EXERCISE PROMPT
How does the data below read from its first line through the line containing "Click the Skills info icon"? Print those lines exactly.
********************
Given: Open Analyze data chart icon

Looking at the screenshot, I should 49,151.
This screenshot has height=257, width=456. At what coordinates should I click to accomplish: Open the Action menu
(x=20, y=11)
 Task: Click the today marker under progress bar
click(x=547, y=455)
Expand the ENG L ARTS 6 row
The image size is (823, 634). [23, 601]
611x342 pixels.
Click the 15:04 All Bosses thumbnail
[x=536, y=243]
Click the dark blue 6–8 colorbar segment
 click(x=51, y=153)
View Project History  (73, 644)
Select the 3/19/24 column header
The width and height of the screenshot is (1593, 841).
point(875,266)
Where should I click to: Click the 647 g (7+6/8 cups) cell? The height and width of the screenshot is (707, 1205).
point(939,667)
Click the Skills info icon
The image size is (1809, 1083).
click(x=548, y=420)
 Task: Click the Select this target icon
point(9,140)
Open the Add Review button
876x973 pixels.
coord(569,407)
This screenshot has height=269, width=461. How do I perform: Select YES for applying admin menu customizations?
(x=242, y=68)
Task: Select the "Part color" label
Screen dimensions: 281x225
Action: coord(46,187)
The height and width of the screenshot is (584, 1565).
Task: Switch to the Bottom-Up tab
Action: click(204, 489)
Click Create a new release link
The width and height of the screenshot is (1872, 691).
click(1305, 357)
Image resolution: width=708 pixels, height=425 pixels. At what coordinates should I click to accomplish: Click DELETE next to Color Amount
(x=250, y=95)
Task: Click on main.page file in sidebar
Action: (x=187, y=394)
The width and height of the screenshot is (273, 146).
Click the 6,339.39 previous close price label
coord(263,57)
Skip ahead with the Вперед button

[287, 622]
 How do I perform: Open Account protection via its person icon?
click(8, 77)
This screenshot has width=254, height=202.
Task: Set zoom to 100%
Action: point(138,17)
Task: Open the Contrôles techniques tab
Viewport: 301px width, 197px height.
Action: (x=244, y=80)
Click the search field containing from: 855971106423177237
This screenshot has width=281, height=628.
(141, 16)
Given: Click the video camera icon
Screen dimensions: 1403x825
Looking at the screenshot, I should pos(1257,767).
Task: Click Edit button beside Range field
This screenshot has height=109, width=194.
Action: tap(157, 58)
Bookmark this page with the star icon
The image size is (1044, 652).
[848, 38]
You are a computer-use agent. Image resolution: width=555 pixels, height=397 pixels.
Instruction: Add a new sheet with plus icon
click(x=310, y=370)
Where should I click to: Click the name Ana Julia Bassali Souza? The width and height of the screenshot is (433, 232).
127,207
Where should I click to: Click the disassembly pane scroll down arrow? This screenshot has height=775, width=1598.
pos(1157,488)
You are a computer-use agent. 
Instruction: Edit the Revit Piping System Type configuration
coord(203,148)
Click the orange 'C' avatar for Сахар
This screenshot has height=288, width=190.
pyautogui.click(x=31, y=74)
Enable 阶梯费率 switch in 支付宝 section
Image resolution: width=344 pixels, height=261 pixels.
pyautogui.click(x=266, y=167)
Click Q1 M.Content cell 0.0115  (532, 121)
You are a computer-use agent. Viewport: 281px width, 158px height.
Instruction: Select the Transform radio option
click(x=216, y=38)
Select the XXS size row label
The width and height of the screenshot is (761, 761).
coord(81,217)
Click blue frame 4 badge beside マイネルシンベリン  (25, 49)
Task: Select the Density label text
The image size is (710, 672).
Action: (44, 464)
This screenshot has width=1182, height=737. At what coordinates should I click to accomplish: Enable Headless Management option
********************
TASK SOLUTION
Given: Open Analyze data chart icon

Looking at the screenshot, I should 49,151.
This screenshot has height=257, width=456. At what coordinates should I click to accomplish: Open the Action menu
(x=20, y=11)
 Task: Click the today marker under progress bar
click(x=547, y=455)
Expand the ENG L ARTS 6 row
The image size is (823, 634). [23, 601]
611x342 pixels.
Click the 15:04 All Bosses thumbnail
[x=536, y=243]
Click the dark blue 6–8 colorbar segment
 click(x=51, y=153)
View Project History  (73, 644)
Select the 3/19/24 column header
The width and height of the screenshot is (1593, 841).
point(875,266)
Where should I click to: Click the 647 g (7+6/8 cups) cell? The height and width of the screenshot is (707, 1205).
point(939,667)
Click the Skills info icon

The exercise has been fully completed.